(INFORMATION PROVIDED):
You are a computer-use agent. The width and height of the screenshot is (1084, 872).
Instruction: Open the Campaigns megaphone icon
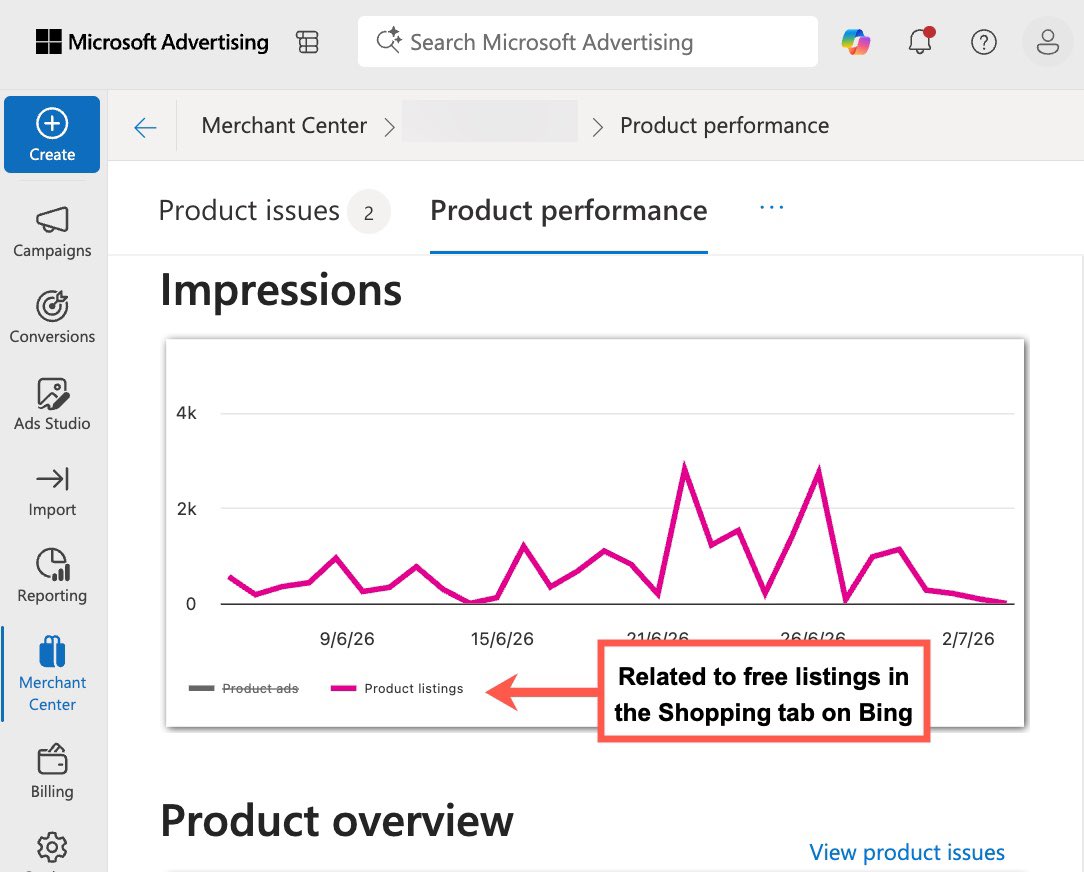pos(52,220)
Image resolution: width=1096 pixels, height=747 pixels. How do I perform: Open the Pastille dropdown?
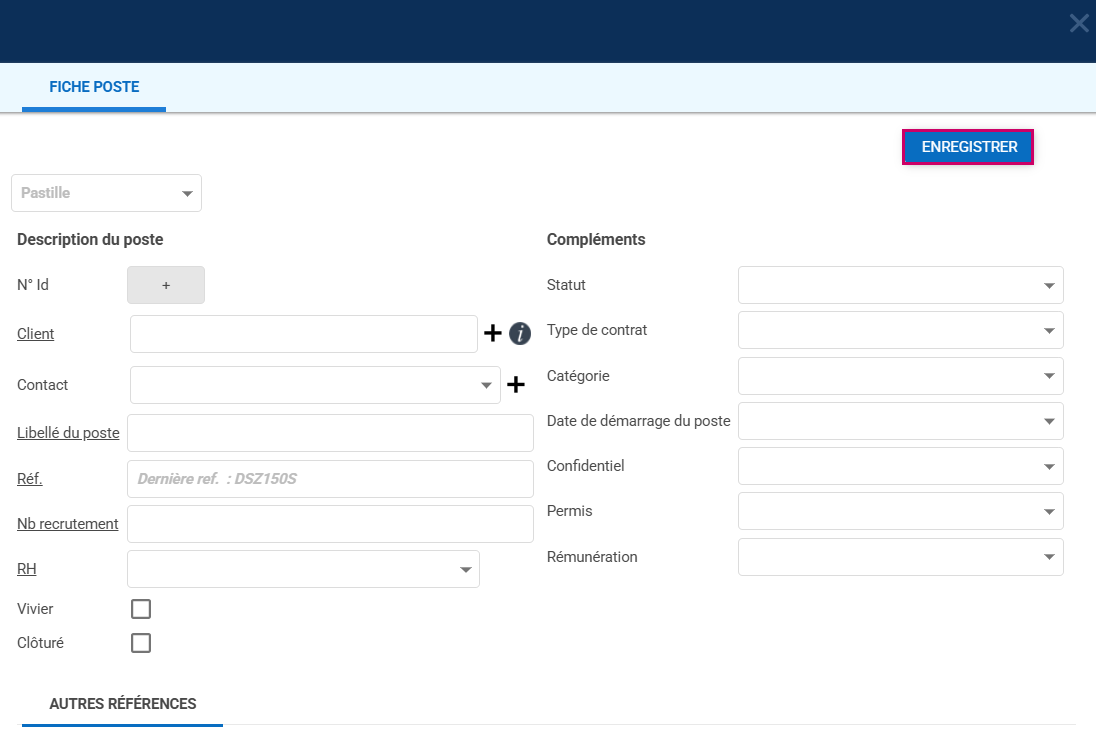point(106,193)
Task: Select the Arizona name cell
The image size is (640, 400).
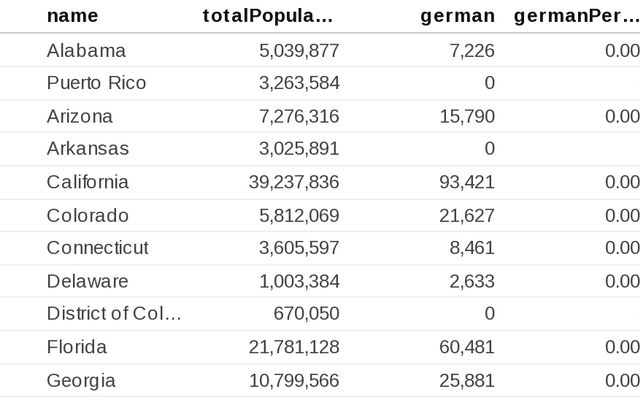Action: 80,116
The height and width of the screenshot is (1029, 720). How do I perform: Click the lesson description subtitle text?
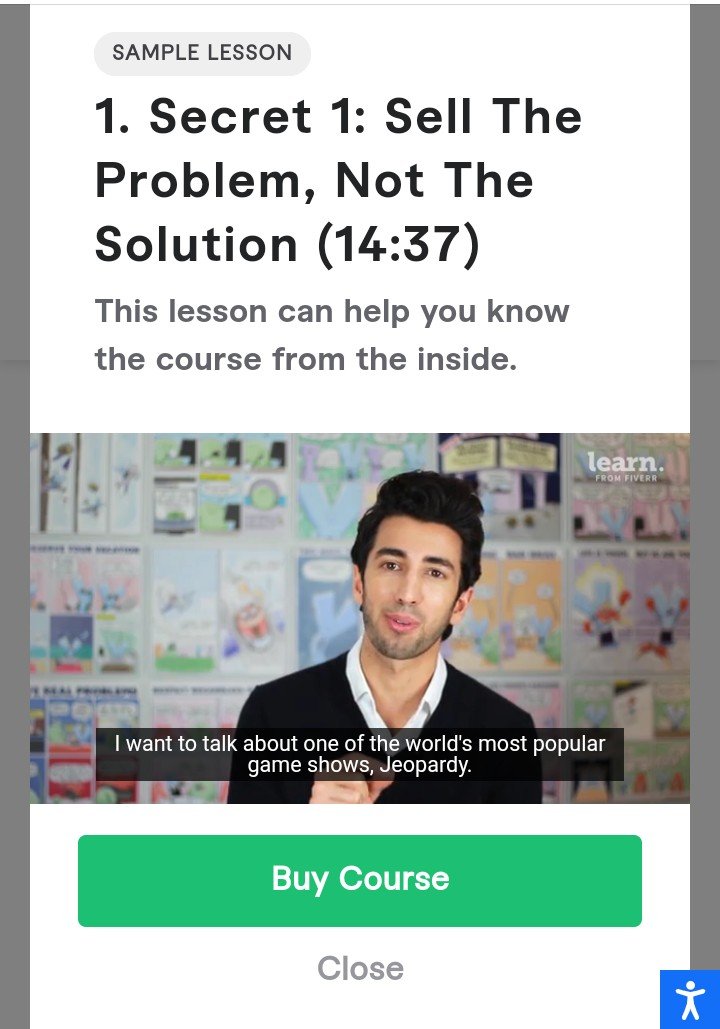click(332, 335)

(TASK ITEM): Leave the pictures out, and restate exactly the lines from the start of the records through the one that contains "Task: Select the Arizona name cell".

(TASK RESPONSE):
You are a computer-use agent. The width and height of the screenshot is (1084, 872).
Instruction: Open the Campaigns megaphone icon
pos(52,220)
Image resolution: width=1096 pixels, height=747 pixels. How do I perform: Open the Pastille dropdown?
point(106,193)
Task: Select the Arizona name cell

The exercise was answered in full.